Justice Marshall Rothstein was appointed to the Supreme Court this year. He drinks six cups of coffee for breakfast. He starts work at 10am but not before he stops at Starbucks to get a giant cup of decaf. I always wondered how Justice Rothstein started his day. Good thing he gets a large decaf at Starbucks. Too much caffeine is bad for the system.

A superbug is lurking on five floors of the Centre hospitalier Honore-Mercier in Saint-Hyacinthe. And, just in case you were wondering about the superbug, it is Clostridium difficile. It erupts as violent diarrhea that often defies treatment. When it gets really bad, it explodes the colon and you die. How nice.

Members of the Assembly of the Church of the Universe in Toronto were charged with dealing pot. The church had over 2,000 members. Perhaps this is the evidence of Canada’s fanatic adherence to Christianity that the al-Qaeda strategist uncovered?

An Oshawa man, acquitted of murdering his mother-in-law because he was sleepwalking, is running for a seat on the Durham District School Board. Ken Parks is the only person in Canada ever acquitted of a murder because he was sleepwalking. I wonder. Is it any easier being a mother-in-law now than in the oppressed 1950s?

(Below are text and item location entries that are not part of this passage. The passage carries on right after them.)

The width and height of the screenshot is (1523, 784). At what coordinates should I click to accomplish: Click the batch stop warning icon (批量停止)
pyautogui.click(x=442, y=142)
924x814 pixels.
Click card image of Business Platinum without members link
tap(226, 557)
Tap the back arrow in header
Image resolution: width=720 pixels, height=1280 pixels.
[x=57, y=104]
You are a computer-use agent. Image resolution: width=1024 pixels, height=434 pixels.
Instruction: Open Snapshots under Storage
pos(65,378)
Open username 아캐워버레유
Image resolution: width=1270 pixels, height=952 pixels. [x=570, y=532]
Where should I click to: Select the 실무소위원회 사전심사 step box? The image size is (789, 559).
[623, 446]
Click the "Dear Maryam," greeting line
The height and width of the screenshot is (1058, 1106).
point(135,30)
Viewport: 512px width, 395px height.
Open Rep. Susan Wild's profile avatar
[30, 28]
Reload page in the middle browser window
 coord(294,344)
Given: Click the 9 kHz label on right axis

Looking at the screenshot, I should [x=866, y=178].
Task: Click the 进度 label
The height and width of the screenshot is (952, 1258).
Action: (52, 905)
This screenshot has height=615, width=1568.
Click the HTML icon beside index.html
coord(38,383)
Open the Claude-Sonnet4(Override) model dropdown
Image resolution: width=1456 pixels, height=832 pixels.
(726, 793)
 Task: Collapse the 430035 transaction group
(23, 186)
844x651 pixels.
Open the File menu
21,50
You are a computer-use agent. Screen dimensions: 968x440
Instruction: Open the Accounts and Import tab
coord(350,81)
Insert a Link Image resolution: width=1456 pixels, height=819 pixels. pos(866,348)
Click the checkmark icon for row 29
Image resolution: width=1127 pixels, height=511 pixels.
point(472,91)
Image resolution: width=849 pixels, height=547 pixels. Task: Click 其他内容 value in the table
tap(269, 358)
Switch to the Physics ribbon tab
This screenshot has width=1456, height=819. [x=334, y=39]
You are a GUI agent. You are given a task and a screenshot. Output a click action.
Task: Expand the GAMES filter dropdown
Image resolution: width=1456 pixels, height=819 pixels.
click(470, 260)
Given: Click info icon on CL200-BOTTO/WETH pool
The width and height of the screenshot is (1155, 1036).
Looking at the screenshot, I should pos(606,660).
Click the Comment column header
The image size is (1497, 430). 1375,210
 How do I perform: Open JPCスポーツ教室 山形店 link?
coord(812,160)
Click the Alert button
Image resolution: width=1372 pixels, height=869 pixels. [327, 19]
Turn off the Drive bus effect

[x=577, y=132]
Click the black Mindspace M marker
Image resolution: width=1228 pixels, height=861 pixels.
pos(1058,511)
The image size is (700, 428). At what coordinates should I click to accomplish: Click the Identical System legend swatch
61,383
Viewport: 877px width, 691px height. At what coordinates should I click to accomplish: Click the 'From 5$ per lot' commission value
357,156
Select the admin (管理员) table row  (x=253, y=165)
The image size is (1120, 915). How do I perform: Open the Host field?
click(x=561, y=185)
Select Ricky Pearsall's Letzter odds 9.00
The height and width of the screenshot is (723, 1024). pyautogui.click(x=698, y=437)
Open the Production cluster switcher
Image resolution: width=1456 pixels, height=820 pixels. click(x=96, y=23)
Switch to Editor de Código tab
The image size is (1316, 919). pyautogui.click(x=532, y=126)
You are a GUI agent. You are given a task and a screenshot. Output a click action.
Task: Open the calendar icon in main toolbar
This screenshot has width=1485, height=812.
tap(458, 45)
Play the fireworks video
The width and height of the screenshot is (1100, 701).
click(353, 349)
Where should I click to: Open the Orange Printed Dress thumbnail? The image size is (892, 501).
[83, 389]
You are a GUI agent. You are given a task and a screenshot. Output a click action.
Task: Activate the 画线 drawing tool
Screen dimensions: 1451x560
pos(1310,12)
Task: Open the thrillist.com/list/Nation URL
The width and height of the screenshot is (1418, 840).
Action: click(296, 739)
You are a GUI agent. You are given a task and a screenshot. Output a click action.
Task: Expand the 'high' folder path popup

Belinda Stronach, concerned about being called a dog by her former boyfriend Peter Mackay, believes that the insult will have a chilling effect on women entering politics. She had nothing to say about Sheil Taj el-Din Al Hilali’s comment about scantily dressed women as uncovered meat. Every one has to dress up in Ottawa during the winter. This should have a warming effect on anyone entering politics. I am not sure whether it offsets the chilling effect one gets when called a dog by an ex-boyfriend.

And, finally, two Irishmen are selling Irish dirt to Irish Americans. $15 for a 340-gram bag. The demand, apparently, is absolutely phenomenal.

Reading the news keeps me informed. I have definitely found out what is happening “out there”. All in the front section of today’s National Post. A trusted source for news.